Sep
26
2012

CFPB Credit Score Report: “Correlations across the results of scoring models were high”

Posted on Sep 26 2012 by

The Consumer Financial Protection Bureau (CFPB) has just issued its latest report to Congress on credit scores sold to consumers versus credit scores sold to creditors.

The 42-page report, which you can find here, provides an analysis of different scoring models, comparing credit scores sold to creditors and those sold to consumers by the national credit reporting agencies, including Experian.

Of particular interest, and of reassurance to consumers, are some high-level conclusions from the report:

  • “The CFPB found that for a majority of consumers the scores produced by different scoring models provided similar information about the relative creditworthiness of the consumers. That is, if a consumer had a good score from one scoring model the consumer likely had a good score on another model. For a substantial minority, however, different scoring models gave meaningfully different results.”
  • “Correlations across the results of scoring models were high, generally over .90 (out of a possible one). Correlations were stronger among the models for consumers with scores below the median than for consumers with scores above the median.”

There are many details in the report, but Stuart Pratt, president and CEO of the Consumer Data Industry Association, provides a thoughtful analysis of the report in the CDIA’s public response:

We applaud the Consumer Financial Protection Bureau’s credit score report that was released today. We think it puts an end to the debate over the value of educational scores versus those scores lenders use.

The CFPB study concluded that ‘correlations across the results of the scoring models were high.’ As a result, it determined ‘that for a majority of consumers the scores produced by different scoring models provided similar information about the relative creditworthiness of the consumers. The study found that different scoring models would place consumers in the same credit-quality category 73-80% of the time.

The study sheds new light on why consumers can trust the credit score disclosures they receive and the products in the commercial marketplace that help consumers build a deeper understanding of their credit scores and how they affect their financial decisions.

Consumers want to be proactive in learning about their scores. Unfortunately, too many mixed messages have made them hesitant to access the data currently available that will help them better understand the scoring process.

This study is good news for consumers who can now be confident that the disclosures and services they are getting today are helping to empower them to receive better prices tomorrow in the credit market, according to Pratt.

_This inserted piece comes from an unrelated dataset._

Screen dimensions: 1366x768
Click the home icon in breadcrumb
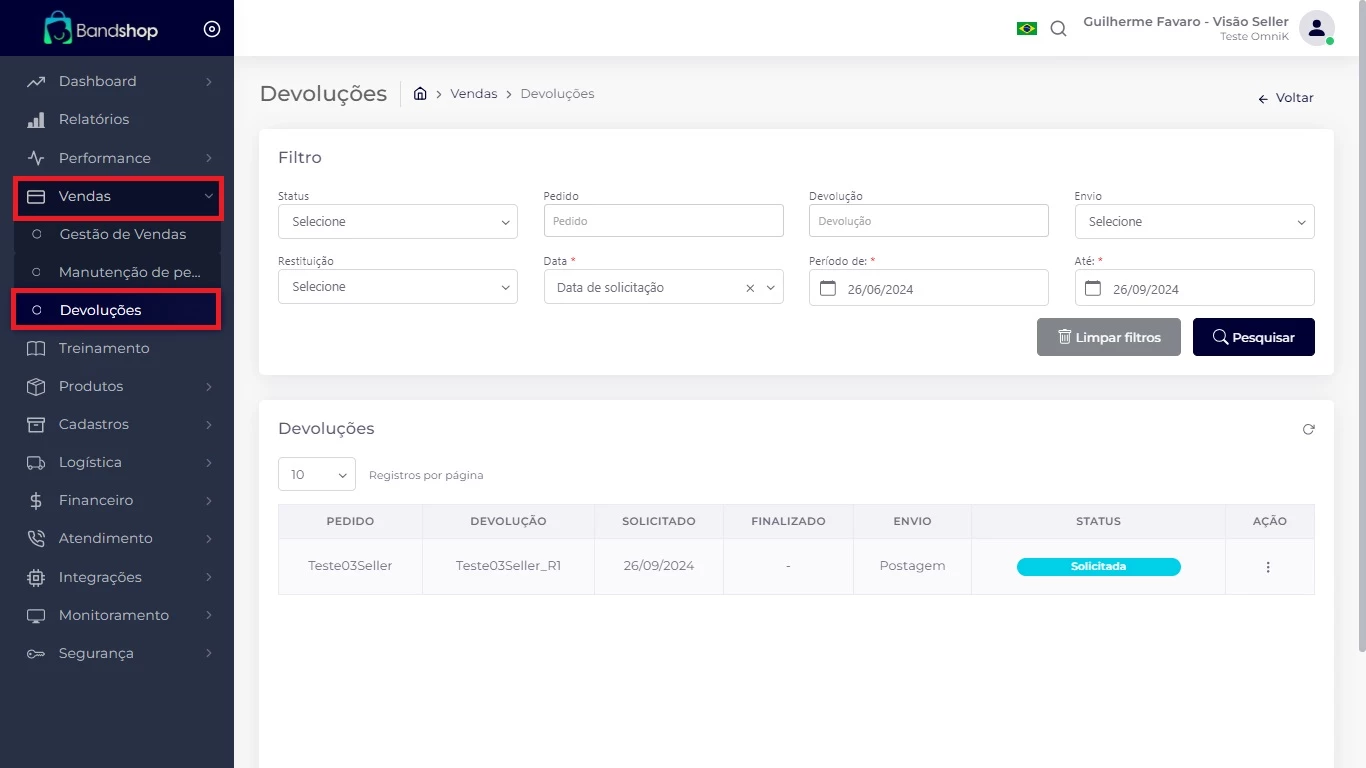tap(420, 94)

The study was built on the foundation of two key facts made clear in the Bureau’s 2011 report and reiterated again in this study:

  • Given this complexity it is unlikely that a consumer will often be able to know the exact score that a particular lender will use to evaluate them.
  • Lenders use credit scores produced by many different scoring models.

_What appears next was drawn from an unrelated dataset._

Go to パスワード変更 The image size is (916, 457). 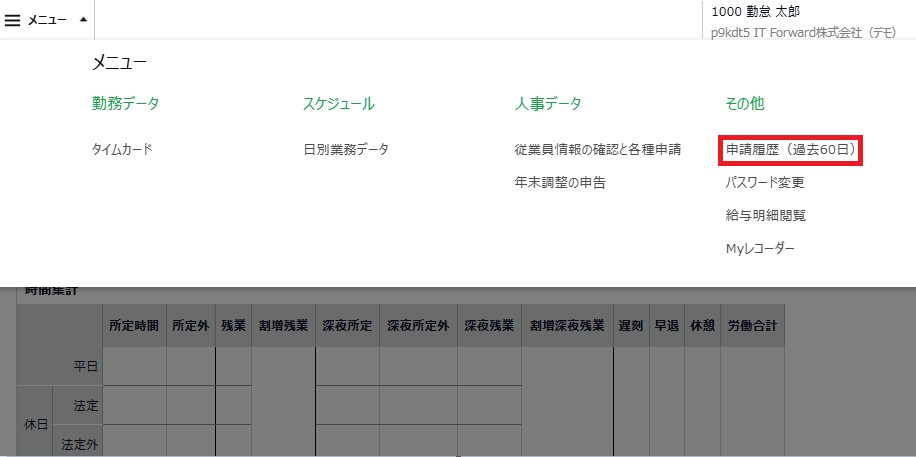tap(764, 182)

The CFPB is right. No one score is used by all lenders. However, the credit score is a valuable educational tool and can enable consumers to better understand their creditworthiness relative to other consumers. As the CFPB’s report notes, the many credit score options in the marketplace today will help consumers answer these questions, Pratt concluded.

In its announcement, the CFPB also made two recommendations to consumers, which reflect what Experian frequently advocates to consumers who are working to improve their credit history and credit scores:

Shop around for credit.
Consumers benefit by shopping for credit. Regardless of the scores different lenders use, they may offer different loan terms because they operate different risk models or face different competitive pressures.Consumers should not rule out of seeking lower priced credit because of assumptions they make about their credit score. While some consumers are reluctant to shop for credit out of fear that they will harm their credit score, that negative impact may be overblown. Inquiries generally do not result in a large reduction in a consumer credit score.

Check the credit report for accuracy and dispute errors.
Credit scores are calculated based on information in a consumer’s credit file. Inaccurate information may be the difference between a consumer being approved or denied a loan. Before shopping for major credit items, the Bureau recommends that consumers review their credit files for inaccuracies. Each of the nationwide credit bureaus is required by law to provide credit reports for free to consumers who request them once every 12 months.